- WRITTEN TASK -
Gather every line in the rows below that contains the string "number", and copy those lines out unchanged.

- DATASET -
-------------------------

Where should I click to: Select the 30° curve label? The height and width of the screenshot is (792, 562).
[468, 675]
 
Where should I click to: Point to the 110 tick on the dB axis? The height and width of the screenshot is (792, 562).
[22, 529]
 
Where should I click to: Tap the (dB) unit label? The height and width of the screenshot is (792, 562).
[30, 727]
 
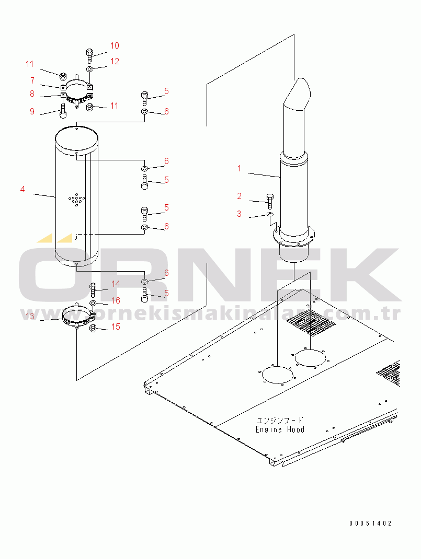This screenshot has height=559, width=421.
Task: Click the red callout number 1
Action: click(239, 168)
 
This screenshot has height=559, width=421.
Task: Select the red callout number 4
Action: click(22, 189)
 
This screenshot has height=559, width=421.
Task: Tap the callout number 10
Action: click(115, 45)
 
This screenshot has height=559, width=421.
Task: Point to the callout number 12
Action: click(115, 61)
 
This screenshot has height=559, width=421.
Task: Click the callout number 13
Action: click(30, 316)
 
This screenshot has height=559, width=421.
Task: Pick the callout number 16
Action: click(116, 300)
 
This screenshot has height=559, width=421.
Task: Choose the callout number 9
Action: click(32, 111)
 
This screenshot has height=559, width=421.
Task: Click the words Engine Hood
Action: click(280, 429)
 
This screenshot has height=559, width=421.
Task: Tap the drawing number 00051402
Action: click(370, 523)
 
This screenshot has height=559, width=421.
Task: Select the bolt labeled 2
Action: click(270, 200)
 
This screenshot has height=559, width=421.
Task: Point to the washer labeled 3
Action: click(269, 214)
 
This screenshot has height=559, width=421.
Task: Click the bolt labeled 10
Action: click(89, 53)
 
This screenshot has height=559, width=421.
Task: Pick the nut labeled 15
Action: click(93, 328)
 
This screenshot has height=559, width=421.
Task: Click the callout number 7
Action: click(32, 80)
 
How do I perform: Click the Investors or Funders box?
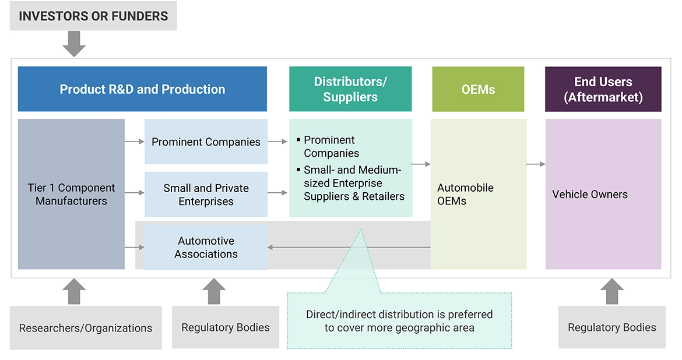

-------------------------

- THE SOLUTION -
Task: Click the red callout number 1
Task: Select the red callout number 4
Task: Tap the callout number 10
Task: Point to the callout number 12
Task: Click the callout number 13
Task: Pick the callout number 16
Task: Choose the callout number 9
Task: Tap the drawing number 00051402
Task: Click the callout number 7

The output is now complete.